Jess Kohl’s debut exhibition documents marginalised Italian communities reclaiming their identity
Featuring the people of Scampia, Naples, over two years, Anime Salve is a celebration of gender non-conformity when the odds are stacked against you.
Culture
Words: Jade Wickes
When British photographer and director Jess Kohl first travelled to Naples, she was interested in researching femminelli (“effeminate men celebrated in the Campania region since the 19th century”) and whether these historically liberal attitudes towards gender non-conformity had bled into modern Neapolitan society.
Her curiosity led her to Scampia – a “bedroom suburb” situated at the very north end of Naples – where she has spent the last two years taking stunning, raw photographs of marginalised members from the local community.
These images will be exhibited in Kohl’s first Italian solo presentation, Anime Salve (English translation: “saved souls”): an exploration of gender non-conformity as it intersects with religion, culture, and history. The exhibition doubles up as a taster for Kohl’s first feature documentary, which will focus on the transformation of the infamous suburban landscape of Scampia.
“Originally built in the Sixties and Seventies as a utopian housing project, the area was devastated by the Irpinia earthquake in 1980,” Kohl explains. “People were displaced and began squatting [in] buildings. Abandoned by the state, this area was taken over by the Camorra, the local mafia. This meant Scampia became a breeding ground for drugs and crime.”
It was crucial for Kohl to “show people the other side of this area.
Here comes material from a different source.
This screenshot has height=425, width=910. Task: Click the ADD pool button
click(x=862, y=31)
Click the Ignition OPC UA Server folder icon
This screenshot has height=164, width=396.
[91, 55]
The hospitality and warmth that I was met with rather than sensationalised crime usually depicted in the media.” And she has succeeded: every photograph is as gritty and haunting as the next, but each one is beautiful and ultimately celebratory.
“The most poignant images for me are of Alessia and Amalia. They’re mother and daughter, they live together and share an incredibly close bond,” Kohl continues. “Watching that relationship over a period of years, watching Alessia’s mother grow older and less able and the impact that has on them both, feels so moving to me.”
Anime Salve is a body of work that offers a humane insight into the tenderness of intimate relationships, and Kohl hopes that people will come away from seeing it “with more compassion towards trans and marginalised people”. Plus, it sheds light on a wholly undocumented, captivating part of queer history.
Kohl is hoping that the full-length documentary will be ready to share in 2021. “Working on a project over a longer period of time has been a new experience for me,” she says. “We live in a society where there’s this constant pressure to churn out work. I’m enjoying seeing the value that time brings to a project.”
Anime Salve opens at PAN (Palazzo delle arti Napoli) on 11th September.